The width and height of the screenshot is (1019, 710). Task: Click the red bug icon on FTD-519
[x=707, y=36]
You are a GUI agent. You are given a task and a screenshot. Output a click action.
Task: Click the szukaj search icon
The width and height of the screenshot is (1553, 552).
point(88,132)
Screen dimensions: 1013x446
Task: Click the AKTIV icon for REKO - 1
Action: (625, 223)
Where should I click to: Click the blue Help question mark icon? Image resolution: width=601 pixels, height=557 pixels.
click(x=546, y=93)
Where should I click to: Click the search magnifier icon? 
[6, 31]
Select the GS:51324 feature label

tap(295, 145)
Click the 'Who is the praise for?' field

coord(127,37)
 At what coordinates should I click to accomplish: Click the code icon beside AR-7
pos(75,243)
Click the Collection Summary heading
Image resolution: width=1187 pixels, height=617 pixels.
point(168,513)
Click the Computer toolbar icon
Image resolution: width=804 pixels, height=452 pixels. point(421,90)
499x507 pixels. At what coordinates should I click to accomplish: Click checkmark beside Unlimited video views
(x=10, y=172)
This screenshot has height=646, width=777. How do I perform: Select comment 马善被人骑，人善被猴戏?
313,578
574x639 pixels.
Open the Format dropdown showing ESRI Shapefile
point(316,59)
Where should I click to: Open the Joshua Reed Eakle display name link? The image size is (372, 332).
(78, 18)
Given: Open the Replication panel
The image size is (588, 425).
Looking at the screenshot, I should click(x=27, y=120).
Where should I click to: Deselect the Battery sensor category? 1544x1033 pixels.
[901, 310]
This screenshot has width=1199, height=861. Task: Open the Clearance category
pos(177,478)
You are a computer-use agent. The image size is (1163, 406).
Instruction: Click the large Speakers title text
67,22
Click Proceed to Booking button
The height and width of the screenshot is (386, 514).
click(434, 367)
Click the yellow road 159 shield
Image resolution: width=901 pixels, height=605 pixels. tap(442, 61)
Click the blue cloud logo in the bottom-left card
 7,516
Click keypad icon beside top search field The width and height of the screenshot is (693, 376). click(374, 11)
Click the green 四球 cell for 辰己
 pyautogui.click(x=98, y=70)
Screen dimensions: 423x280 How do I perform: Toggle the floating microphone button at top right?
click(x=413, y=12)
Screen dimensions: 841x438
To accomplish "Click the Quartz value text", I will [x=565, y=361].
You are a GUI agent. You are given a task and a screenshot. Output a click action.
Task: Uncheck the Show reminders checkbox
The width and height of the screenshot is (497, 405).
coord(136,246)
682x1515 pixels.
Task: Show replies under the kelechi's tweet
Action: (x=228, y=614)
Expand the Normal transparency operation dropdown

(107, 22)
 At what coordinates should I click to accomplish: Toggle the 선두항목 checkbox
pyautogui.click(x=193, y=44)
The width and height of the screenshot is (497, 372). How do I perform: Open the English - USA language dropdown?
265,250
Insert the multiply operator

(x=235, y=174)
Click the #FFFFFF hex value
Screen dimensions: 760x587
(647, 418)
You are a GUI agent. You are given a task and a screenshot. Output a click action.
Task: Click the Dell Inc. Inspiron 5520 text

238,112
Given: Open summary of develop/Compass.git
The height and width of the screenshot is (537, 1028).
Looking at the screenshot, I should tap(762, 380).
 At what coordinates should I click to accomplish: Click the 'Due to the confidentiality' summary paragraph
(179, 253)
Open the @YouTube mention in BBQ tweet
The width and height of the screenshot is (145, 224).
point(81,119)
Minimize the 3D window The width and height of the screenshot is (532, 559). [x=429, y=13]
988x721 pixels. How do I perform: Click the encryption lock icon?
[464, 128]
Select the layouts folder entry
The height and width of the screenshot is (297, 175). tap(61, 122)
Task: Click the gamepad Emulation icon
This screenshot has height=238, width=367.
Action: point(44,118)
============================================================
The full listing should be duplicated exactly, line by line.

The width and height of the screenshot is (1019, 710). Task: Click the red bug icon on FTD-519
[x=707, y=36]
You are a GUI agent. You are given a task and a screenshot. Output a click action.
Task: Click the szukaj search icon
The width and height of the screenshot is (1553, 552).
point(88,132)
Screen dimensions: 1013x446
Task: Click the AKTIV icon for REKO - 1
Action: (625, 223)
Where should I click to: Click the blue Help question mark icon? Image resolution: width=601 pixels, height=557 pixels.
click(x=546, y=93)
Where should I click to: Click the search magnifier icon? 
[6, 31]
Select the GS:51324 feature label

tap(295, 145)
Click the 'Who is the praise for?' field

coord(127,37)
 At what coordinates should I click to accomplish: Click the code icon beside AR-7
pos(75,243)
Click the Collection Summary heading
Image resolution: width=1187 pixels, height=617 pixels.
point(168,513)
Click the Computer toolbar icon
Image resolution: width=804 pixels, height=452 pixels. point(421,90)
499x507 pixels. At what coordinates should I click to accomplish: Click checkmark beside Unlimited video views
(x=10, y=172)
This screenshot has height=646, width=777. How do I perform: Select comment 马善被人骑，人善被猴戏?
313,578
574x639 pixels.
Open the Format dropdown showing ESRI Shapefile
point(316,59)
Where should I click to: Open the Joshua Reed Eakle display name link? The image size is (372, 332).
(78, 18)
Given: Open the Replication panel
The image size is (588, 425).
Looking at the screenshot, I should click(x=27, y=120).
Where should I click to: Deselect the Battery sensor category? 1544x1033 pixels.
[901, 310]
This screenshot has width=1199, height=861. Task: Open the Clearance category
pos(177,478)
You are a computer-use agent. The image size is (1163, 406).
Instruction: Click the large Speakers title text
67,22
Click Proceed to Booking button
The height and width of the screenshot is (386, 514).
click(434, 367)
Click the yellow road 159 shield
Image resolution: width=901 pixels, height=605 pixels. tap(442, 61)
Click the blue cloud logo in the bottom-left card
 7,516
Click keypad icon beside top search field The width and height of the screenshot is (693, 376). click(374, 11)
Click the green 四球 cell for 辰己
 pyautogui.click(x=98, y=70)
Screen dimensions: 423x280 How do I perform: Toggle the floating microphone button at top right?
click(x=413, y=12)
Screen dimensions: 841x438
To accomplish "Click the Quartz value text", I will [x=565, y=361].
You are a GUI agent. You are given a task and a screenshot. Output a click action.
Task: Uncheck the Show reminders checkbox
The width and height of the screenshot is (497, 405).
coord(136,246)
682x1515 pixels.
Task: Show replies under the kelechi's tweet
Action: (x=228, y=614)
Expand the Normal transparency operation dropdown

(107, 22)
 At what coordinates should I click to accomplish: Toggle the 선두항목 checkbox
pyautogui.click(x=193, y=44)
The width and height of the screenshot is (497, 372). How do I perform: Open the English - USA language dropdown?
265,250
Insert the multiply operator

(x=235, y=174)
Click the #FFFFFF hex value
Screen dimensions: 760x587
(647, 418)
You are a GUI agent. You are given a task and a screenshot. Output a click action.
Task: Click the Dell Inc. Inspiron 5520 text

238,112
Given: Open summary of develop/Compass.git
The height and width of the screenshot is (537, 1028).
Looking at the screenshot, I should tap(762, 380).
 At what coordinates should I click to accomplish: Click the 'Due to the confidentiality' summary paragraph
(179, 253)
Open the @YouTube mention in BBQ tweet
The width and height of the screenshot is (145, 224).
point(81,119)
Minimize the 3D window The width and height of the screenshot is (532, 559). [x=429, y=13]
988x721 pixels. How do I perform: Click the encryption lock icon?
[464, 128]
Select the layouts folder entry
The height and width of the screenshot is (297, 175). tap(61, 122)
Task: Click the gamepad Emulation icon
This screenshot has height=238, width=367.
Action: point(44,118)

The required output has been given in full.